Cuando yo era joven, existía una fórmula para verbalizar una determinada estrategia transformadora que, diría, ha caído plenamente en desuso. Se hablaba entonces de "agudizar las contradicciones". Hace tiempo que no oigo esta expresión. Sí oigo a veces una expresión equivalente -"cuanto peor, mejor"-, pero no como una estrategia real de transformación, sino precisamente como caricatura de las estrategias falsamente transformadoras, que dicen querer hacer un mundo mejor cuando en la práctica lo empeoran. Supongo que la fórmula ha caído en desuso porque se ha demostrado absolutamente falsa. El presupuesto de esta afirmación es que los países, las clases sociales, los sujetos colectivos, funcionan por reacción y que cuando más evidente es la injusticia que se comete con ellos, cuando están más visiblemente marginados, oprimidos o perjudicados, más posibilidades existen de una reacción transformadora.

Lo que moviliza para transformar no es el choque de trenes, sino tener una vía para avanzar

Pero en la práctica las cosas no funcionan así. Durante casi todo el siglo XX, la socialdemocracia europea era acusada, por parte de los que propugnaban estrategias revolucionarias, no sólo de no agudizar suficientemente las contradicciones del capitalismo, sino de endulzarlas y convertirlas en soportables. Durante muchos años, los socialdemócratas tuvieron que oírse llamar traidores a la clase obrera y freno de la revolución necesaria porque se habían convertido -otra vieja expresión en desuso- en "gestores del capitalismo". Por culpa de la pérfida socialdemocracia, el capitalismo no mostraba su peor cara, y por tanto el proletariado sentía menos necesidad de llevar a cabo la imprescindible revolución. Pues bien, visto con perspectiva histórica, ¿quiénes llevaban más razón? ¿Quiénes contribuyeron a mejorar más eficazmente las condiciones de vida de los trabajadores? ¿Los que agudizaron las contradicciones hasta llegar a la Revolución soviética o las socialdemocracias a la alemana, que participaron en la gestación del Estado de bienestar, aprovechando los resquicios del sistema, participando en su gestión? Para mí, la respuesta es obvia.
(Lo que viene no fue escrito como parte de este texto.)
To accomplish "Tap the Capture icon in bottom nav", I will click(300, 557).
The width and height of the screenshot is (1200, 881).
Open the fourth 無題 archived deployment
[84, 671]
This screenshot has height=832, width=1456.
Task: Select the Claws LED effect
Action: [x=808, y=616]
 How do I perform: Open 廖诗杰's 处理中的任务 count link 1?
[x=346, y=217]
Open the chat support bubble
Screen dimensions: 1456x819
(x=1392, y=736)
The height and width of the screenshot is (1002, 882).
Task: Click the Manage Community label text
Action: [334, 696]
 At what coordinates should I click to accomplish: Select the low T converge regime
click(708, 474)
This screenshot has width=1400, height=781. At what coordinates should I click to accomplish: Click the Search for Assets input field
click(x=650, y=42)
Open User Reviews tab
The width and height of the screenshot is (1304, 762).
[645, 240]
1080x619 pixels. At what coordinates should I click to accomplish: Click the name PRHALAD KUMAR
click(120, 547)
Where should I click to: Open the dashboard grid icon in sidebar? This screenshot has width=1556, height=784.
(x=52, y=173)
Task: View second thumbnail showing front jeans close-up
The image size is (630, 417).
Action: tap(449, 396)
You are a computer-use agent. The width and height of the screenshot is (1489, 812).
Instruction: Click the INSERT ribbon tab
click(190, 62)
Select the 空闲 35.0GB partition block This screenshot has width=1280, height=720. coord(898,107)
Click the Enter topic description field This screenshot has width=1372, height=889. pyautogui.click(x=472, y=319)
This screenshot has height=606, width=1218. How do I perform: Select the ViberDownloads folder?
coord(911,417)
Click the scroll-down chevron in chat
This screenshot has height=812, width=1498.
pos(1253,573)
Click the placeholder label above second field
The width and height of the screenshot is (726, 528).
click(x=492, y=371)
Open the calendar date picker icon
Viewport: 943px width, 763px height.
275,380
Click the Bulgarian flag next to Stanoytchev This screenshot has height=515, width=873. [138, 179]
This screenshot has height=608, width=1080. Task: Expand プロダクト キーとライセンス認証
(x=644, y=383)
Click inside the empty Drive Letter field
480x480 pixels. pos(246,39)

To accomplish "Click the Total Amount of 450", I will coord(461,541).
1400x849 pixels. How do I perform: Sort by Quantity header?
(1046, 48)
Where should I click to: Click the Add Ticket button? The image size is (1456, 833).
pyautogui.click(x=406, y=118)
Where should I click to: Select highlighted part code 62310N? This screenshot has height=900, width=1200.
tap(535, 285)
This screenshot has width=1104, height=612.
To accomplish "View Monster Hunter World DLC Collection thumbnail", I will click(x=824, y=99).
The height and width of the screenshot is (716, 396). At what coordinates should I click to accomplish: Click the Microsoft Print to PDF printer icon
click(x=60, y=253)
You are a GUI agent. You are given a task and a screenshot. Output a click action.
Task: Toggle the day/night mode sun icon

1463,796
El mismo argumento sirve para el nacionalismo catalán. Una parte del nacionalismo ha creído que los catalanes sólo adquirían una conciencia nacional activa cuando fuesen insoportables las discriminaciones y los perjuicios del Estado unitario. Cuando más discriminación y opresión hubiera, más catalanismo. Cuanto peor, mejor. Por tanto, si no la apuesta activa, como mínimo el deseo pasivo, era que se agudizaran las contradicciones del Estado. Y quien aprovechaba los resquicios del Estado para conseguir más autonomía era -como los socialdemócratas- considerado un traidor que frenaba el proceso emancipador. Tampoco en este caso la historia les ha dado la razón. El catalanismo, la conciencia nacional, ha crecido cuando ha habido instituciones propias, la Mancomunitat o la Generalitat. No había más catalanistas bajo el franquismo que en democracia, habiendo muchísima más opresión. Al contrario. Cuanto peor, peor.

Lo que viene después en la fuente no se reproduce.